* [THE INPUT]:
━━━━━━━━━━━━━━━━

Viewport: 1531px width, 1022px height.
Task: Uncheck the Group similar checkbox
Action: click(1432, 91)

━━━━━━━━━━━━━━━━

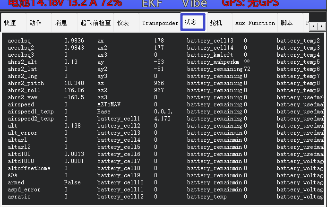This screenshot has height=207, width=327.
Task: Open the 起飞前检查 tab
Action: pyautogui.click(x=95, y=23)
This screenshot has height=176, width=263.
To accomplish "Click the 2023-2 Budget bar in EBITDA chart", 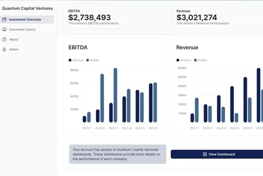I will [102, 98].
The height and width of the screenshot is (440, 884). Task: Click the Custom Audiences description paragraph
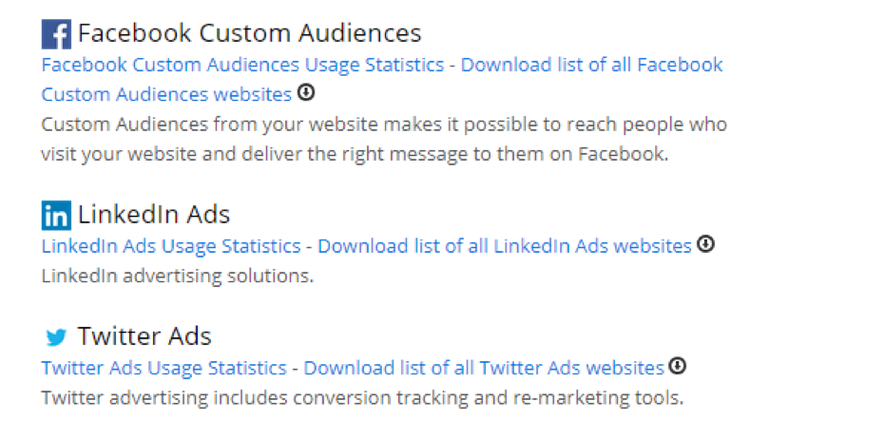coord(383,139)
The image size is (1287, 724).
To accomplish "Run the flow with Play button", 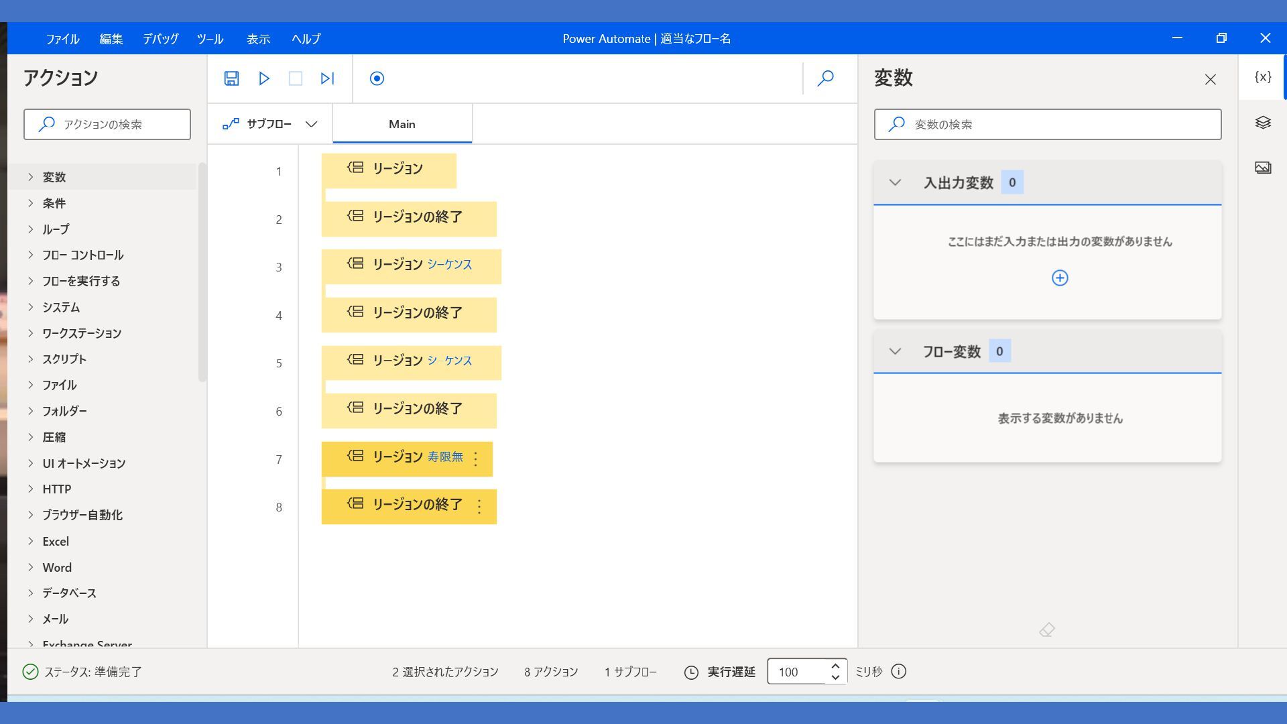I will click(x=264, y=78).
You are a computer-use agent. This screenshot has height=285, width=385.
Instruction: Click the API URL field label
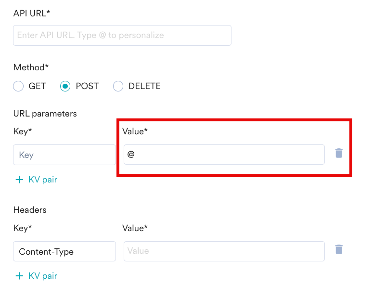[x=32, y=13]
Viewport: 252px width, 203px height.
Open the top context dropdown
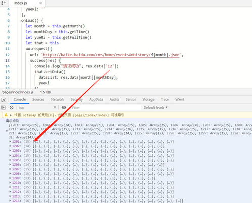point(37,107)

━━━━━━━━━━━━━━━━

Extract the lines that run from the line containing "Viewport: 1531px width, 1022px height." through the line containing "Action: click(1432, 91)", with both of those lines included. Copy them word for word.

Viewport: 1531px width, 1022px height.
Task: Uncheck the Group similar checkbox
Action: click(1432, 91)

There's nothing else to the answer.